On January 19, 2019, VanLandingham and Zach New, an executive at a nonprofit whose mission is to distribute temporary assistance to families in need, signed a $1.7 million contract promising Mississippi that they in exchange for the money, the “first refusal right for trial sites” in a future phase of the study, designated “1B.” New and his mother, Nancy, plead guilty to state and federal charges related to bribery and fraud arising out of their work for the non-profit Mississippi Community Education Center.

Months later, VanLandhingman asked a state welfare official for the money in a text exchange, which CBS News obtained a screenshot of.

“We’d love to see 784,000,” VanLandingham wrote to an employee at the nonprofit.

“Jake, you can’t even picture the word stress for us right now! In any case, we can send 400,000 today. I have to let Brett (Favre) know that we need to subtract this from what we were hoping to help him with other activities. 😩,” the employee replied, before also asking for “status reports.”

VanLandingham replied: “Thank you, sister. Can we stay in line to get the other 380,000?

Pigott is a former US attorney who investigated the transactions while representing the state in a civil lawsuit claiming millions from dozens of individuals and companies, including Favre and Prevacus.

Pigott said Favre was “the largest single outside investor” in Prevacus when it received the government grant.

“Both federal law and Mississippi law required that 100% of that money be used only for poverty alleviation in Mississippi and preventing teenage pregnancy,” said Pigott, who said Prevacus ended up with $2.1 million receive.

And Pigott said the grant hasn’t lived up to its promise so far. “They have not, as we understand it, conducted clinical trials of Prevacus in Mississippi,” Pigott said.

Prevacus was purchased in 2021 by Nevada-based Odyssey Group International, where VanLandingham is now executive vice president. In September, the company completed its Phase 1 clinical trial. The study was conducted in Australia, according to records from the National Institutes of Health and a September 2021 press release. The company announced in a separate press release five days ago that it is moving into Phase 2 studies.

A lawyer for VanLandingham said in a letter to CBS News that VanLandingham and Prevacus were “never aware that the money they received was from TANF funds or that it was intended to support welfare recipients.”

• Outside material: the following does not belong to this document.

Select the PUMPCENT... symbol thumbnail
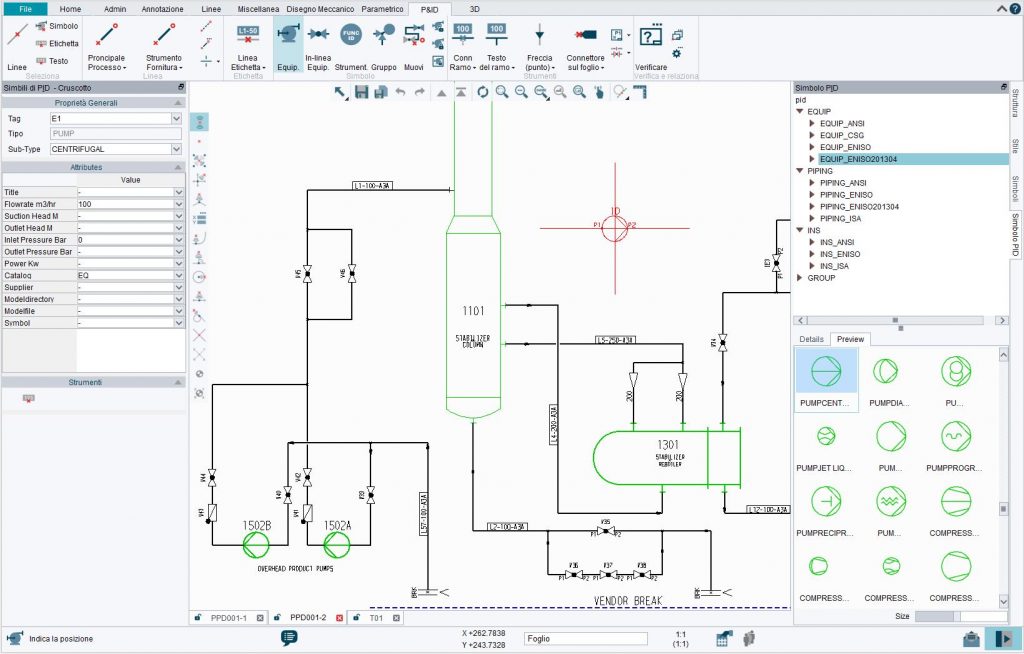This screenshot has height=654, width=1024. [826, 380]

The attorney, George Schmidt II, said VanLandingham is currently identifying potential sites for the next clinical trial, “which the contract includes sites in Mississippi.”

Favre has previously confirmed he has asked for government funding for a volleyball rink at his alma mater, the University of Southern Mississippi, where his daughter was on the team. Favre too repaid more than $1 million in speaking fees, for speeches never delivered, and radio spots paid for by the Mississippi Welfare Fund.

Favre said in a statement to CBS News: “I have been unjustly slandered in the media. I have done nothing wrong and it is high time to set the record straight.”

“Nobody ever told me, and I didn’t know, that money intended for welfare recipients goes to the university or to me, the aim was and always will be to improve the sports facilities at my college,” Favre said.

Neither Favre nor VanLandingham have been charged with a crime.

A previous version of this article incorrectly stated that then-Governor Phil Bryant was among state officials at a January 2, 2019 meeting at the Brett Favre home. The story has been updated.

Source

Leave a Reply

Your email address will not be published.